A unique combination of sleep and pulmonary function measures better predicts hypertension compared to the AHI. The composite measure included indices capturing apnoea and hypopnea event durations, with shorter event lengths associated with increased risk of hypertension.
This research was supported by National Heart, Lung, and Blood Institute (NHLBI) contracts HHSN268201500003I, N01-HC-95159, N01-HC-95160, N01-HC-95161, N01-HC-95162, N01-HC-95163, N01-HC-95164, N01-HC-95165, N01-HC-95166, N01-HC-95167, N01-HC-95168, and N01-HC-95169 and by National Center for Advancing Translational Sciences grants UL1-TR- 000040, UL1-TR-001079, and UL1-TR-001420. The MESA Sleep ancillary study was supported by NHLBI grant HL-56984. Pulmonary phenotyping in MESA was funded by NHLBI grants R01-HL077612 and R01-HL093081. This work was supported by NHLBI grant R35HL135818 to Susan Redline.
睡眠和睡眠呼吸紊乱(SDB)的多个方面与高血压有关。

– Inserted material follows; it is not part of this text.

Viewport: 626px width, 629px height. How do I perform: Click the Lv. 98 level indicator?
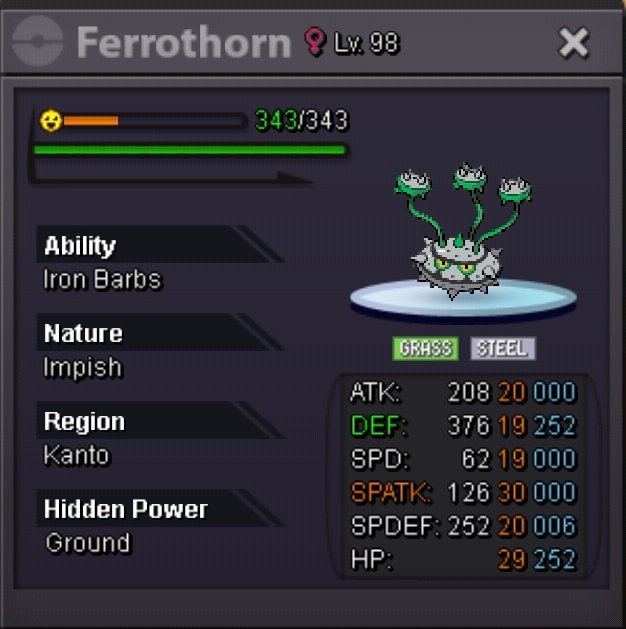click(x=367, y=43)
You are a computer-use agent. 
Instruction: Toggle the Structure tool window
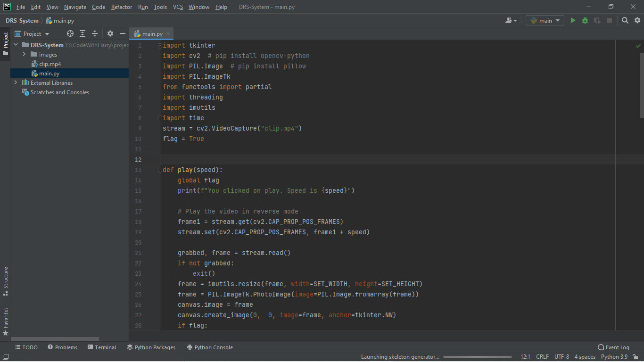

然而,SDB 的标准衡量标准——呼吸暂停低通气指数(AHI),并没有确定哪些患者可能会因 SDB 治疗而使血压得到显著改善。
为了使用机器学习来选择与高血压发展相关的睡眠和肺部措施,当联合考虑时,我们应用特征筛选,然后应用弹性网络惩罚回归,结合广泛的多导睡眠图测量和源自睡眠心脏健康研究(SHHS)的肺功能,对高血压进行关联分析。
在基线时,n=860 名 SHHS 个体具有完整数据,平均年龄为 61 岁。其中,291 人在大约 5 年后患上了高血压。肺部功能和 18 种睡眠表型的组合预测了高血压的发生(每个表型的标准差为 1 时,比值比[OR]为 1.43,95%置信区间[1.14,1.80]),而呼吸暂停-低通气指数(AHI)与高血压的发生仅有低证据相关性(每个 AHI 的标准差为 1 时,OR=1.13,95%置信区间[0.97,1.33])。在多民族动脉粥样硬化研究中 923 名平均年龄为 65 岁的个体中的推广分析中,有 615 名个体患有高血压,新表型与高血压呈横断面相关(OR=1.26,95%置信区间[1.10,1.45])。
与 AHI 相比,睡眠和肺部功能的独特组合能更好地预测高血压。综合指标包括捕捉呼吸暂停和低通气事件持续时间的指标,事件持续时间越短,患高血压的风险就越高。
这项研究得到了美国国立心肺血液研究所(NHLBI)合同 HHSN268201500003I、N01-HC-95159、N01-HC-95160、N01-HC-95161、N01-HC-95162、N01-HC-95163、N01-HC-95164、N01-HC-95165、N01-HC-95166、N01-HC-95167、N01-HC-95168 和 N01-HC-95169 的支持,并得到了美国国立卫生研究院转化科学推进中心授予的 UL1-TR-000040、UL1-TR-001079 和 UL1-TR-001420 号赠款的支持。MESA 睡眠辅助研究得到了 NHLBI 授予的 HL-56984 号赠款的支持。MESA 的肺部表型研究得到了 NHLBI 授予的 R01-HL077612 和 R01-HL093081 号赠款的支持。这项工作得到了 NHLBI 授予的 R35HL135818 号赠款给 Susan Redline 的支持。